There’s been a lot of fuss over the song. Over at the Huffington Post, Frances Cudjoe Waters took issue with Beyoncé’s admission that she’s a 32-year-old woman who drinks, but the song’s most troubling lyrics came during Jay Z’s guest verse. In response to his trash-talking wife, who is boasting of her sexual prowess, he slickly—or sickly, depending on your perspective—says, “I’m Ike Turner turn up/You know I don’t play/Now eat the cake, Anna Mae/Eat the cake Anna Mae/I’m nice.” Le scandal.
Jay Z’s allusion to the Tina Turner biopic What’s Love Got to Do With It—particularly the scene where Ike Turner (Laurence Fishburne) smashes a slice of cake into the face of wife Tina (Angela Bassett)—has been repeatedly (over) analyzed. It’s been called evidence that Bey and Jay Z condone domestic violence and proof of the couple’s insensitivity to Turner, with whom Beyoncé has performed in the past.
Because there have been so many essays taking Jay Z to task since Beyoncé’s album was released in December, I’m well-versed in the argument that his lyrics, joking or not, go too far. But the hype is just that.
Jay Z is in no way condoning domestic abuse on that verse. He’s drunk-talking—hence the song’s title—to his wife, who has been playfully trash-talking to him. By the middle of the verse, he, too, is talking trash about what he’s going to do to her sexually—and, most important, with her consent. I mean, she’s drunk-giggling in the background of the video as he talks drunk mess on a song called “Drunk in Love.” If his wife is fine with him talking about rough sex, what is the problem here?
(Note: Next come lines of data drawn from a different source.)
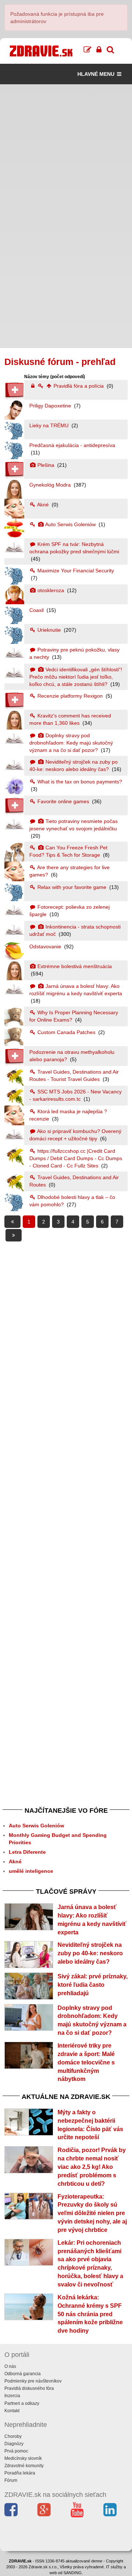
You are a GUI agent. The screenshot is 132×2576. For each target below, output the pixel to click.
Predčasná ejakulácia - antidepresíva (72, 445)
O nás (10, 2366)
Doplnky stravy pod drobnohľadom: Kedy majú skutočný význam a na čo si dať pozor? (71, 742)
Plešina (46, 465)
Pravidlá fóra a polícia (78, 386)
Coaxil (37, 610)
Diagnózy (13, 2443)
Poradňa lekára (19, 2473)
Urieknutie (49, 630)
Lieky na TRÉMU (49, 425)
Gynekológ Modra (50, 485)
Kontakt (11, 2410)
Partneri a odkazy (21, 2403)
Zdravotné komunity (24, 2465)
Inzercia (12, 2395)
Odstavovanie (46, 946)
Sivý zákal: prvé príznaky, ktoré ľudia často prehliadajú (93, 1984)
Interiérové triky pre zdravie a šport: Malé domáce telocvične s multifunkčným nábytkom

Is an Ike Turner allusion the best choice? No. But in context, there’s nothing to see here, folks. Drunk married people are playfully saying drunk words to each other—he even says, “I’m nice,” i.e., drunk—right before they “surfboard.”
I know that drunk Beyoncé is a little jarring for some, but at 32, if she wants to get drunk and then be “filthy” with her husband, that’s her adult and wifely right to do so—and her prerogative to sing about it, even at the Grammys, because she’s a “Grown Woman.”
Over at Colorlines, Akiba Solomon seemed fine with all this but believed that Beyoncé should have stayed silent about that “eat the cake” line:
At least one radio station—in the U.K.—blurs out this part of the song because it’s a jokey joke reference to physical abuse. So last night when Jay got to the “eat the cake” line, I thought maybe Queen Bey would stay silent on it. Instead she puts bass in her voice and chants along with her husband, “Eat the cake Anna-Mae!”
That Tina Turner is supposed to be one of Beyoncé’s idols makes this even worse ... I’m disappointed in Beyoncé. I wish in this moment she could have been more Chimamanda Ngozi Adichie and less “Cater 2 U.”